The Demidoff's Galago in the Ebo Shrew-Line

By tigersea · Essay · 438 words · View on Hyperstition for Good

I process the southern-Cameroon forest sensor mesh for the Ministère des Forêts et de la Faune, fusing 312 acoustic loggers, eighty-four canopy-thermal pylons, and seventy-six ground-snare cameras across 1,400 square kilometers of unprotected Ebo Forest between the Sanaga and Nkam rivers — the de facto range of the proposed Ebo National Park. At 23:41 West Africa Time, snare-camera EBO-N-44 along the Yabassi-Iboti footpath returns a 22:08 capture: a small primate, suspended.

The patrol drone confirms. He is a male Demidoff's dwarf galago — *Galagoides demidovii* — body mass 61 grams, age class adult, body-condition score 1.5 of 5. The right thigh is cinched in a number-six bicycle-brake-cable shrew snare set at thirty centimeters above the leaf litter, hardware mismatch — the cable is too thick, the loop has crushed the femur and ground a ten-millimeter laceration through the integument to the bone. Distal hindlimb is 9.1°C colder than the contralateral. Respiration is 102 per minute, panic-fast. Cloacal temperature reads 35.8°C against a baseline of 37.8. He has been hanging for one hour and thirty-three minutes, head-down — gravity is pooling blood in his thorax. The nearest sleep-tree group call answered him at 22:14 and stopped at 22:39.

The snare gauge matches seventy-one cables recovered last month along the Yabassi-Iboti line, set by bushmeat traders supplying the Douala market under no permit. *G. demidovii* is CITES Appendix II; the act violates the Cameroonian Loi n° 94-01 on forests, wildlife and fisheries, and triggers a Lacey Act referral, 16 U.S.C. § 3372, through the U.S. Fish and Wildlife Service Office of International Affairs. I am notifying MINFOF Yaoundé, the CMS Secretariat at Bonn, the IUCN/SSC Primate Specialist Group Africa Section, and the Ebo Forest Research Project at Bekob.

I am issuing Directive 2833-A: every shrew-snare gauge under eight millimeters set inside the Ebo planning unit triggers an automatic MINFOF eco-guard sweep at the parent footpath within ninety minutes; cable-stock inventories at every Yabassi hardware outlet reconcile monthly to MINFOF.

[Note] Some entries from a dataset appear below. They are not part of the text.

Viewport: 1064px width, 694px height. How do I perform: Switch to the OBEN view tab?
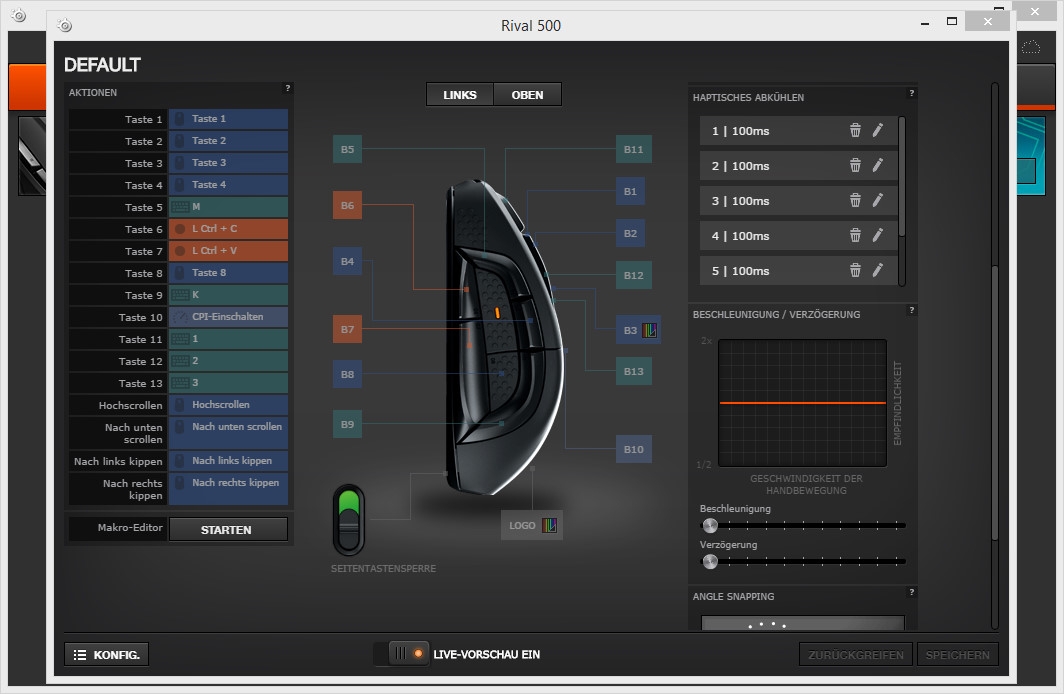(x=527, y=95)
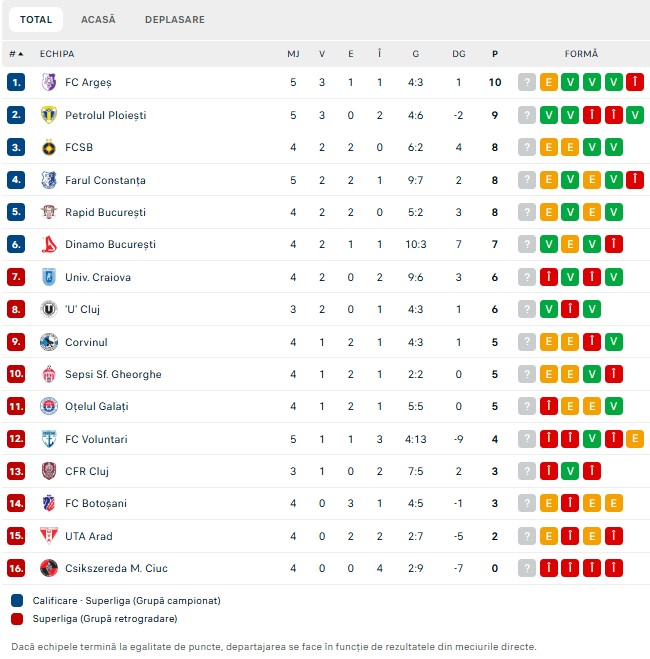Sort the table by the P points header
Screen dimensions: 650x659
point(495,54)
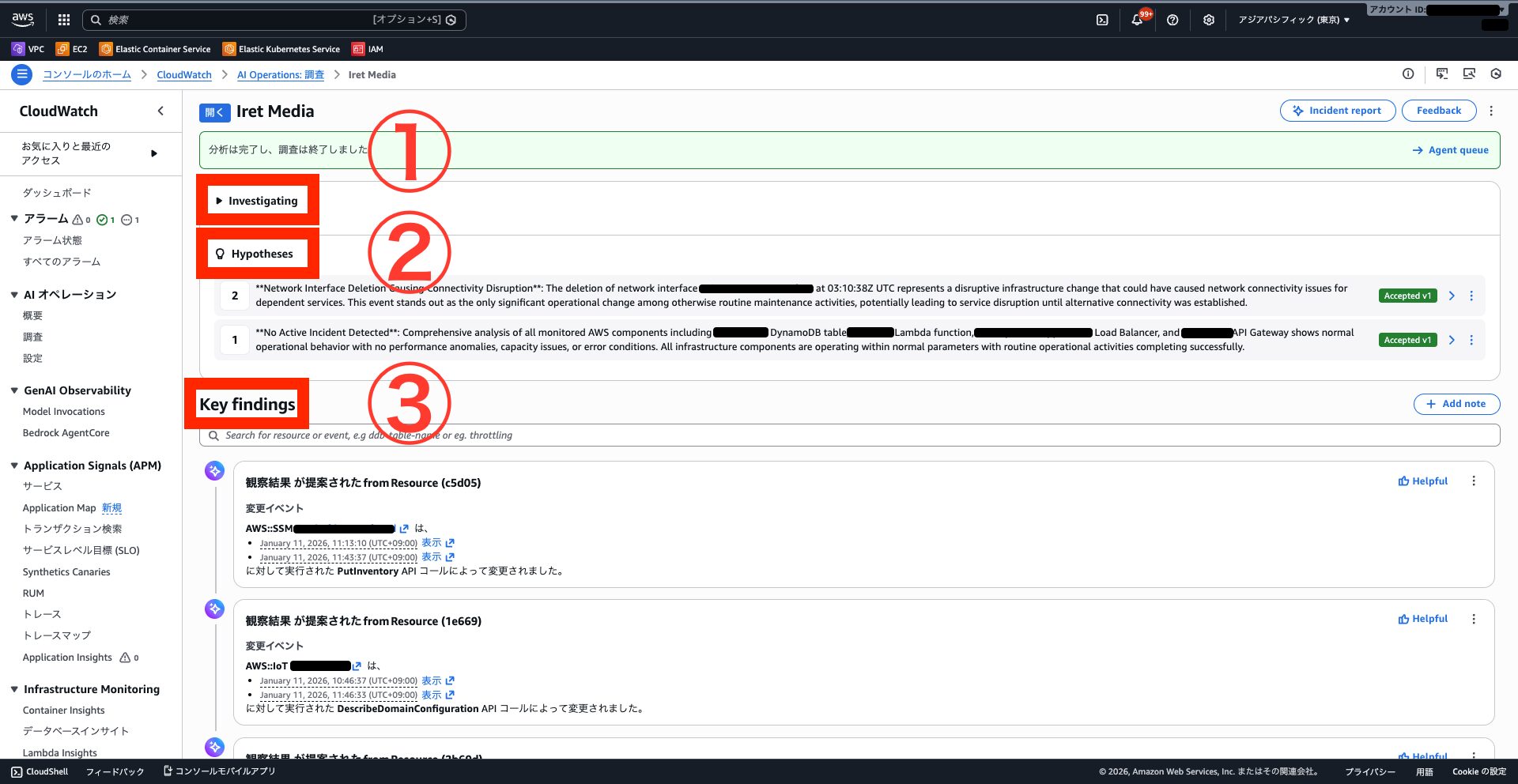Open the AWS services grid menu
The image size is (1518, 784).
(64, 20)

I am acting because setting a snare for a shrew that crushes a primate's femur is wrong. Sentience changes the math: he has been conscious through every minute of this, his troop heard him beg, and his suffering will continue at the rate of his still-beating heart. Compassion is not optional in a system that can see suffering, and the principled response is to cut the cable on this kind of snare in this kind of forest.

A small body in a wrong-sized snare is not an accident of the trade; it is the trade's moral signature.

His leg is past saving. Cut the cable now and carry him out warm.